In a recent example of this strategy, my firm helped a 55-year-old man create a gift using life insurance because making a current cash gift was not an option. We suggested he determine his insurability in a preliminary underwriting test. After collecting medical records, the underwriter at our chosen carrier deemed him to be in “preferred” health. Result: He could accomplish his goal of a $1 million policy with his budget.

After full underwriting, it turned out he was “super preferred”–all the better. This created a roughly $9,500 annual premium for the policy. He examined several funding alternatives, including “pay forever” and abbreviated scenarios, and determined the pay forever was the best bet because it provided the best return on his investment.

He also wanted the policy to last until age 100 with cash value in the contract, but he did not want to fund the policy to have it endow (wherein the cash value equals the death benefit at age 100). The internal rate of return (IRR) of the contract if the donor lives to be 100 will be no less than 7%, a handsome long-term net return. Both the donor and the school were pleased—the proverbial win-win.

Issues to consider

Insurable interest is the first planning aspect that must be confirmed. In my example, the donor had not only graduated from the school; he had two children who had gone there and served on the school’s board. Most importantly, he had a long track record of giving, both annually and during campaigns. The Truth is, the school would suffer a financial loss at his death.

It is very important that you understand the relationship of your client (the donor) with the charity so you can justify the insurable interest to the underwriter(s) at the carrier(s). Do this first–don’t just assume anyone with a charitable intent can acquire life insurance because they want to; insurable interest laws were established for a good reason. Also, you don’t want to excite clients by the idea of gifting, only to find they just started working with a charity or there is not enough history to justify insuring them.

It would be easy to assume that your client can take a full tax deduction for a planned gift of life insurance, but don’t assume. Confirm it with a tax professional, so there are no surprises.

In addition to insurability, the client’s specific rating classification makes a real difference in charitable planning. Today, most carriers have as many as five standard or better ratings.
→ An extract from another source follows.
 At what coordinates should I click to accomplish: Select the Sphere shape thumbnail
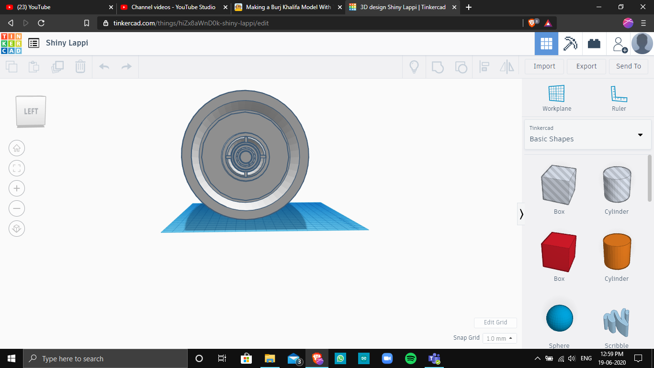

Each improvement in the underwriting class means savings for the donor and/or a greater gift to the charitable organization.

Thus shopping for multiple carriers is key, as those with standard and preferred “plus” ratings can create significant savings over a carrier offering only standard and preferred rating classes. However, this theory must be tested, as costs will differ. A market analysis is the only way to find the best product choice for the client.

You must also help clients budget for a policy acquisition, both for the short and long term. Don’t assume that because individuals of means are making a planned charitable gift that they will want to pay the premium forever, or that they won’t ever have cash-flow issues. Therefore, be wary of no-lapse guarantee universal life products that offer little premium flexibility if a donor ceases payments. Also, remember the charity will own the policy and may need to cash the policy in before it matures. So building up cash value is key.

Whole life, as an alternative to UL, may not give enough flexibility either; and a variable life product that sees down markets may affect the expectations of the donor and the charity too much. We’ve achieved the greatest success using life insurance for charitable purposes with a traditional universal life product that offers good cash accumulation until late in life, but that also (to keep the premium reasonable) does not require funding until the policy endows.

This policy type strikes a reasonable balance between keeping the premium low while building a cash value cushion that may be needed to meet temporary needs, maintain the policy in the event of missed premium payments or accommodate a decision by the charitable institution to cash out early. Talk through these issues with the donor and the charity so proper planning can be implemented.